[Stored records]
■ ■ ■ ■

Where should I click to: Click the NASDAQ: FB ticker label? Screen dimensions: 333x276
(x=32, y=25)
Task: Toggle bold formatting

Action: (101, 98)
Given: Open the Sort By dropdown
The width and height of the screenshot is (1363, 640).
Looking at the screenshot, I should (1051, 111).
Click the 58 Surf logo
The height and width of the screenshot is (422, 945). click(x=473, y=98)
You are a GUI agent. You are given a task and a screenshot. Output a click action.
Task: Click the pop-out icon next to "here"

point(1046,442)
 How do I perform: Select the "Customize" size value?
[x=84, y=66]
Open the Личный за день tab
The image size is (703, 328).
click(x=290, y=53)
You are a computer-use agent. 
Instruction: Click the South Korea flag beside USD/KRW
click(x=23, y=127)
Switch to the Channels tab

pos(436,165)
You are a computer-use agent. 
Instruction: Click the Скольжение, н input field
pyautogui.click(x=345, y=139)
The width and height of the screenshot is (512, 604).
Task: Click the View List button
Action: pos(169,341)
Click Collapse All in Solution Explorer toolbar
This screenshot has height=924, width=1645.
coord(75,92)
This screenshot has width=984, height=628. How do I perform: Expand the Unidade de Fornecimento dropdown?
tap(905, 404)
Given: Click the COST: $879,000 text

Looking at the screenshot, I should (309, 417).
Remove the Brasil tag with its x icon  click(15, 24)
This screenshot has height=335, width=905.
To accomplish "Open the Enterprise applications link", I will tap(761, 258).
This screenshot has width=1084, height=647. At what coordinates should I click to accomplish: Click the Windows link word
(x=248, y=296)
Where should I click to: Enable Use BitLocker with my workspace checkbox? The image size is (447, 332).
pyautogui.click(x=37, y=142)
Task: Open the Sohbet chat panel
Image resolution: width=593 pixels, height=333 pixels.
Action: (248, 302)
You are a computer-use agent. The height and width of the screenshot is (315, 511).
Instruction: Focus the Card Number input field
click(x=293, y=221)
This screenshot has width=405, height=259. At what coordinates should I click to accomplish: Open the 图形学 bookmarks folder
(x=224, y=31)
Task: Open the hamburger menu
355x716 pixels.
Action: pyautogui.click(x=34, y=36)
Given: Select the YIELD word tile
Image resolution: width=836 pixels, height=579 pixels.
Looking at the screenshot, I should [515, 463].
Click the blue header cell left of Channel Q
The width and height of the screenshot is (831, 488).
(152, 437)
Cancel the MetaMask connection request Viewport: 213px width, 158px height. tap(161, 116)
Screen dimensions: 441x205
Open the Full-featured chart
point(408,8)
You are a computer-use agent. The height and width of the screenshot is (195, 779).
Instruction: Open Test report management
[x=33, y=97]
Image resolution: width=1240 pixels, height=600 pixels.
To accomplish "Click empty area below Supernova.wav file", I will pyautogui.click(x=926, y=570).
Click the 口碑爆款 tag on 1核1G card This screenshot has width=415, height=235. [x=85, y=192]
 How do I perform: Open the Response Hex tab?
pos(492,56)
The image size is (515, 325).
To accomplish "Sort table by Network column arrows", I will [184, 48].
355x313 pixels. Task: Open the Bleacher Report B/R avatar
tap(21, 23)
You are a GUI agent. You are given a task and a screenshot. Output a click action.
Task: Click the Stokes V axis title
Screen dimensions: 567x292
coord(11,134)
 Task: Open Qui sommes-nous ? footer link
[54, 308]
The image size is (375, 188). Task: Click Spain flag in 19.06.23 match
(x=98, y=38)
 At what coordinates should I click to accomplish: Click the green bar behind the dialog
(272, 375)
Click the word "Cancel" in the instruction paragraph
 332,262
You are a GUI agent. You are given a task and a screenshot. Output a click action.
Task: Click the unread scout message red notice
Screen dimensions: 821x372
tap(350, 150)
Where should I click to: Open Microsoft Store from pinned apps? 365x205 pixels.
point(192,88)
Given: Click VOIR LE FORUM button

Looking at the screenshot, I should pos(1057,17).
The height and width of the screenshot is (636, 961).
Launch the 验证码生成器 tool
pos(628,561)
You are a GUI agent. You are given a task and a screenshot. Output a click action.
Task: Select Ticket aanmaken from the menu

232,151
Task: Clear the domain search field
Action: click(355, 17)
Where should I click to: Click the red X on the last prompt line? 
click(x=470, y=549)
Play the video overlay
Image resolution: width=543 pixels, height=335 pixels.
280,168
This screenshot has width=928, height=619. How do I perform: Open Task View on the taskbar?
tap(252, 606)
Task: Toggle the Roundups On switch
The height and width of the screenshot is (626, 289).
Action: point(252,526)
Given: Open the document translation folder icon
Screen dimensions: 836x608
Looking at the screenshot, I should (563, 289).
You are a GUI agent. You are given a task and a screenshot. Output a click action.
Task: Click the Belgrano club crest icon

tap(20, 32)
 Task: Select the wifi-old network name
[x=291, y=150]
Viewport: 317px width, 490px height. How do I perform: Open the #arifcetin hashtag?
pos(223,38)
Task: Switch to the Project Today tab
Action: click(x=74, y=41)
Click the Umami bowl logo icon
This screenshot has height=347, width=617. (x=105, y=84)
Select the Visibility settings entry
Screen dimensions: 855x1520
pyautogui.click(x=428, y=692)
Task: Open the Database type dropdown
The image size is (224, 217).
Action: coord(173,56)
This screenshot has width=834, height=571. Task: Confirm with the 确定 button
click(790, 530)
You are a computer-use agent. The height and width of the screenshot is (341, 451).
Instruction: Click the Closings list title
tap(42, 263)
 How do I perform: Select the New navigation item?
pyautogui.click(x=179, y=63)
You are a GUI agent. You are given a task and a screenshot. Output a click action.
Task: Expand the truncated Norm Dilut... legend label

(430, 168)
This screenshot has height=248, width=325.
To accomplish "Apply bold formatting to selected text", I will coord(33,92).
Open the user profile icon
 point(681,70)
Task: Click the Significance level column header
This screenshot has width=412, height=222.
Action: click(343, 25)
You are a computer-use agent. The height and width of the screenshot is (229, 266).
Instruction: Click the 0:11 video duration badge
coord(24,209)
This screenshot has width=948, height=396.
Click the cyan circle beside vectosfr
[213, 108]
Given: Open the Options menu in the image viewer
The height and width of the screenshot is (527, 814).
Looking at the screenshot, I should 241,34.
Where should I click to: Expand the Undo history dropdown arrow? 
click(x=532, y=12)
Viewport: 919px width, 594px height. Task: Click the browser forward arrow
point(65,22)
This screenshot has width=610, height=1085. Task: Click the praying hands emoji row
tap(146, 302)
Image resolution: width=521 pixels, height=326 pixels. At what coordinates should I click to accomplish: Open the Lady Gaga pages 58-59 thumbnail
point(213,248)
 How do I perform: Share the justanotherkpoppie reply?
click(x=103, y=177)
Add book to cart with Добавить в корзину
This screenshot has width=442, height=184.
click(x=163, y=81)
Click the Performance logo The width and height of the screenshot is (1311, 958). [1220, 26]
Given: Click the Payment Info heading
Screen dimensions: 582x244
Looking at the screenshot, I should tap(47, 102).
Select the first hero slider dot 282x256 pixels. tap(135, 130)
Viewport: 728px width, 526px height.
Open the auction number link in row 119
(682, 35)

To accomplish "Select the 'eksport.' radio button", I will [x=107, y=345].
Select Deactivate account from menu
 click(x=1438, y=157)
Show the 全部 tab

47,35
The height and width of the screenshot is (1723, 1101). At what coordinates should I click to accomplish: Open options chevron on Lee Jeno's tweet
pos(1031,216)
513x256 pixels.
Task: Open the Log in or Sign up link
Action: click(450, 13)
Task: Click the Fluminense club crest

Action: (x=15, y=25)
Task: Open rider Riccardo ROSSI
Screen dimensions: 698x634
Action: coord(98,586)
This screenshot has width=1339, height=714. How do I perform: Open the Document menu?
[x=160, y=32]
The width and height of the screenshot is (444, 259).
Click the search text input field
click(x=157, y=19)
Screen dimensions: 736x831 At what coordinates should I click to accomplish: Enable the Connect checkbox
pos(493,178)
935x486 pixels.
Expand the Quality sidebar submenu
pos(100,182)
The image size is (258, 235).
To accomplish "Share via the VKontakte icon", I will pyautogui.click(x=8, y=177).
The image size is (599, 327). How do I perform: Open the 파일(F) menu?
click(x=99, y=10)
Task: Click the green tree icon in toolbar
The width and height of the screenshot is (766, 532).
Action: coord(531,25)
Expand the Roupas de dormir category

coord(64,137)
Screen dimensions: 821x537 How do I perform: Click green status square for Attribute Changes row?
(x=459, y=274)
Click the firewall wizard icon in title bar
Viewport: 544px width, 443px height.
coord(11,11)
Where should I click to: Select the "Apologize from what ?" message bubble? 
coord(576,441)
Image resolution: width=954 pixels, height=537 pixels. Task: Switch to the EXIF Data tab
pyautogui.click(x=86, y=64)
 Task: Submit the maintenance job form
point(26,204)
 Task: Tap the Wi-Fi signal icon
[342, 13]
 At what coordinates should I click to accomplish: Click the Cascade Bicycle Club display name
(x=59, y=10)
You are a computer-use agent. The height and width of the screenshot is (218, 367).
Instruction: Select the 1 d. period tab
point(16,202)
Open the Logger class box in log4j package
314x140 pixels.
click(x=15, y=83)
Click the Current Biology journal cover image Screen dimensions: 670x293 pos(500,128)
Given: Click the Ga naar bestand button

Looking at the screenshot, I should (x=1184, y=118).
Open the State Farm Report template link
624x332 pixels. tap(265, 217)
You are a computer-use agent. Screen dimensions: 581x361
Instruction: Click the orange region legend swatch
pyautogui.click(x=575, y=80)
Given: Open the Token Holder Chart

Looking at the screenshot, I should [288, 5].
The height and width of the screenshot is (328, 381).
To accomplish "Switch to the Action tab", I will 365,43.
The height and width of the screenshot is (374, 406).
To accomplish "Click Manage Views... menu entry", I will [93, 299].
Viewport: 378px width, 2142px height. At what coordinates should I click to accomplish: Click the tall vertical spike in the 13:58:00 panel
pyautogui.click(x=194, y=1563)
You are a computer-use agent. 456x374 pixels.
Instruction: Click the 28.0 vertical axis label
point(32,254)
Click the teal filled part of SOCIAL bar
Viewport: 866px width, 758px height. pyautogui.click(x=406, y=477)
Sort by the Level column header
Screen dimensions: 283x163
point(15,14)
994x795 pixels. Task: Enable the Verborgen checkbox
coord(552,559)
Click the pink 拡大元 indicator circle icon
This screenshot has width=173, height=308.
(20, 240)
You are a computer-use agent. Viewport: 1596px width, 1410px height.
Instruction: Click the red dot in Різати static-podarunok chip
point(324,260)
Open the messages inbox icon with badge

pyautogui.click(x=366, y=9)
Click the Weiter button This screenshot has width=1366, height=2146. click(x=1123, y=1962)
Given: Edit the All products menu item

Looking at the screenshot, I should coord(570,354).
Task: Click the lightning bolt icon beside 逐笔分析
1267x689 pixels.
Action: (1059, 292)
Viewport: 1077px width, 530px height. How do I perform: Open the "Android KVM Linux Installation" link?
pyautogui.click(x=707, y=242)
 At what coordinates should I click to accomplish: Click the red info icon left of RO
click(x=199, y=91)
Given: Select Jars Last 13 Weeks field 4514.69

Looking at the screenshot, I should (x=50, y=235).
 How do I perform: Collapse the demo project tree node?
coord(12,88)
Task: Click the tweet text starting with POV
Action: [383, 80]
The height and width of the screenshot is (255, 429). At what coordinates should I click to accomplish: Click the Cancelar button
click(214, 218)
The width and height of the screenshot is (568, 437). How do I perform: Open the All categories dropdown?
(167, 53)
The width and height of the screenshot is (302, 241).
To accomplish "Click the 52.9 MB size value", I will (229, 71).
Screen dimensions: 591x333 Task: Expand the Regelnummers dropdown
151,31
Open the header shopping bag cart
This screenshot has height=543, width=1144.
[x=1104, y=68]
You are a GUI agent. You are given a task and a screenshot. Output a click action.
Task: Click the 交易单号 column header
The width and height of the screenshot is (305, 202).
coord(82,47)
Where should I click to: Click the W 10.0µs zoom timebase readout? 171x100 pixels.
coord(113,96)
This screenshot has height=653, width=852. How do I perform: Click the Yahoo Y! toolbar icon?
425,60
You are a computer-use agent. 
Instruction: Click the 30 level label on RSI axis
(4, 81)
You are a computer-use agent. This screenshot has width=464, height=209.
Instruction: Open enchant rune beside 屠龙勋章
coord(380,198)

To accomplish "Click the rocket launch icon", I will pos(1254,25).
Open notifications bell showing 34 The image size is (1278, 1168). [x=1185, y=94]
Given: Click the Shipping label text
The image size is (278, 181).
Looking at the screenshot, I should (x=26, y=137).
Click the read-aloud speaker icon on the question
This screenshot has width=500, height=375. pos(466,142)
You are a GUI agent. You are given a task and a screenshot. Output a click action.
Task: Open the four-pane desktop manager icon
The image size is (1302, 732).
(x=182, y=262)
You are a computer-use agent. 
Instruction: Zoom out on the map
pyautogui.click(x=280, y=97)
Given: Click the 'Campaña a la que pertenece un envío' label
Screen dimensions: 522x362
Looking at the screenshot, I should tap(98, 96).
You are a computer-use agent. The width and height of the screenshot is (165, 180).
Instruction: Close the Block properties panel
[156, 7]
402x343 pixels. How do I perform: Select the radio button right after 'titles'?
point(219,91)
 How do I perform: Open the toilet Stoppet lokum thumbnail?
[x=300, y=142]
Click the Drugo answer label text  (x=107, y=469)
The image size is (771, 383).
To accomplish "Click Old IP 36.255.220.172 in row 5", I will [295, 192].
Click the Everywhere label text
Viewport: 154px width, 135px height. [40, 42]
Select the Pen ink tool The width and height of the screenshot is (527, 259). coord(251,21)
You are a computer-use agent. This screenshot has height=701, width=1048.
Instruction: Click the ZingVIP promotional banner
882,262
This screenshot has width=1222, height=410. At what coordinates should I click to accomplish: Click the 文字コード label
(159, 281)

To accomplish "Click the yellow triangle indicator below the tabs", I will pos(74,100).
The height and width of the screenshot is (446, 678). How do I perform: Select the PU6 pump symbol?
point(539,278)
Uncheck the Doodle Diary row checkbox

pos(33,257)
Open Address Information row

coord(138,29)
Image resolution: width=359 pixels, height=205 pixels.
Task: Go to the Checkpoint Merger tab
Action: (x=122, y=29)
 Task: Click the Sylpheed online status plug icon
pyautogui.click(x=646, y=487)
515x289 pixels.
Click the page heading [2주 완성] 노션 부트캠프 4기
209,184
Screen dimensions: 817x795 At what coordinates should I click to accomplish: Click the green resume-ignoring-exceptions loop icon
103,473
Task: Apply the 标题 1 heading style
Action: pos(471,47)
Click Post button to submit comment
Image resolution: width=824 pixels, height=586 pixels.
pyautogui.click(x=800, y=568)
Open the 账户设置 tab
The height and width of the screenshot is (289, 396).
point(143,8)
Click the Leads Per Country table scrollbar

■ ■ ■ ■

▸ **Exercise brief**: Look above for the line with "Instruction: Click the 28.0"; retype exactly that line, every line after it up to the line with "Click the pink 拡大元 indicator circle icon", and that line too, nothing else.

▸ **Finished exercise**:
Instruction: Click the 28.0 vertical axis label
point(32,254)
Click the teal filled part of SOCIAL bar
Viewport: 866px width, 758px height. pyautogui.click(x=406, y=477)
Sort by the Level column header
Screen dimensions: 283x163
point(15,14)
994x795 pixels. Task: Enable the Verborgen checkbox
coord(552,559)
Click the pink 拡大元 indicator circle icon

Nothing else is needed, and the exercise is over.